- [INPUT FOR THIS TASK]
+++++
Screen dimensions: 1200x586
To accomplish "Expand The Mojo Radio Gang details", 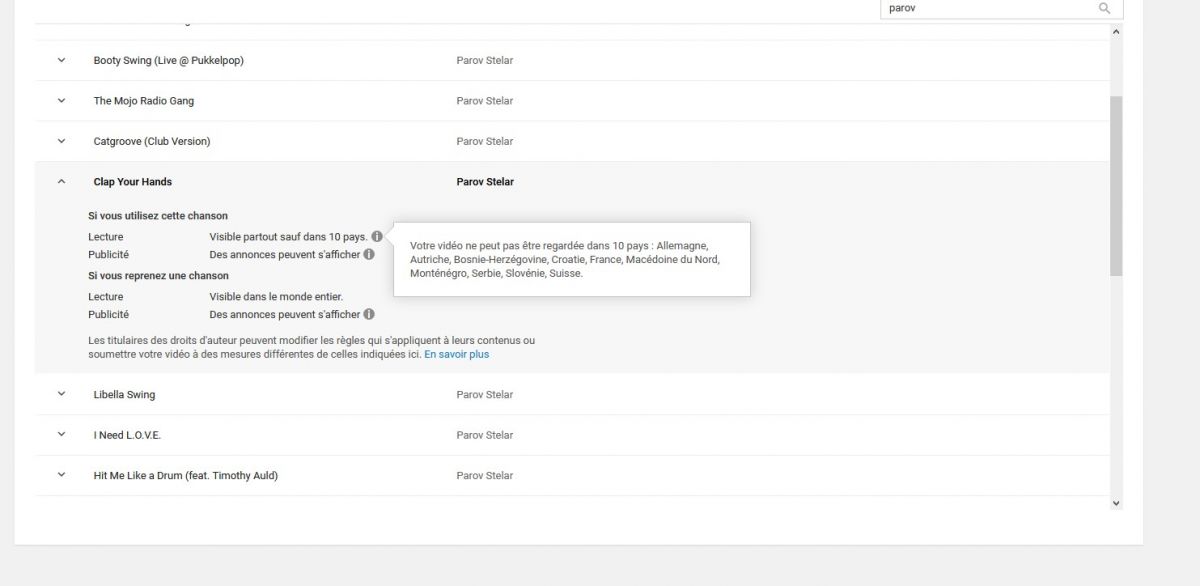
+++++
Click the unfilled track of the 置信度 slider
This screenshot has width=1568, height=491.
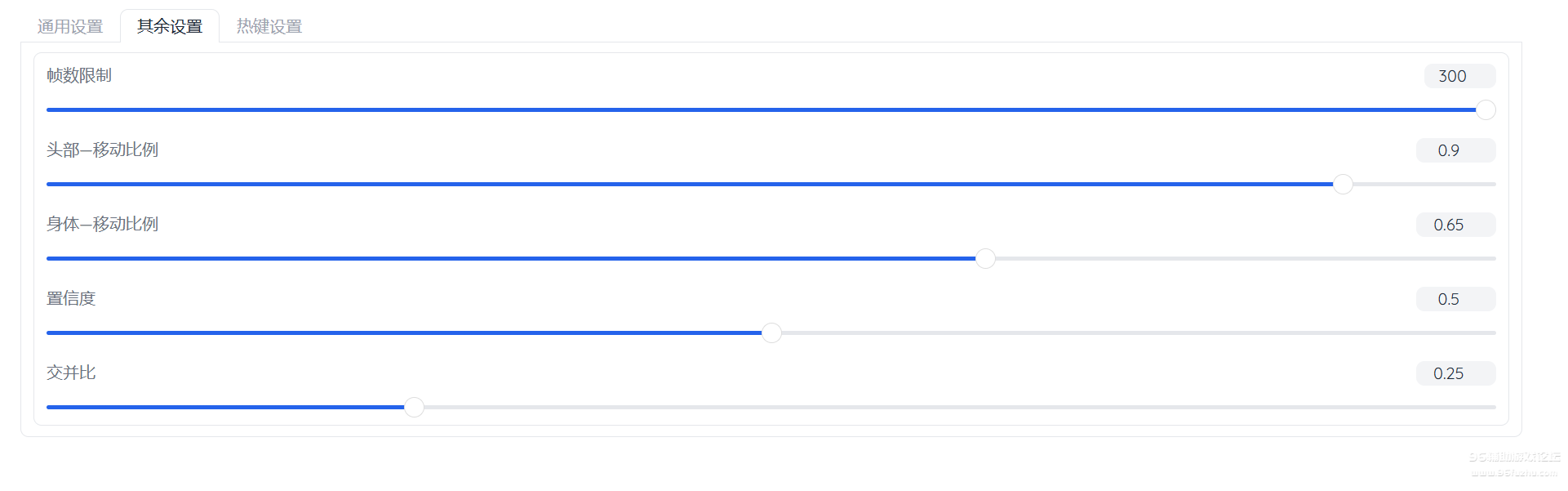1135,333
+++++
- [GOAL] Rewrite the records as a numbered list, starting at the line that contains "Screen dimensions: 1200x586" and ending after the line that contains "The Mojo Radio", with blank lines and pictures left out.

- [TASK OUTPUT]
1. Screen dimensions: 1200x586
2. To accomplish "Expand The Mojo Radio Gang details", 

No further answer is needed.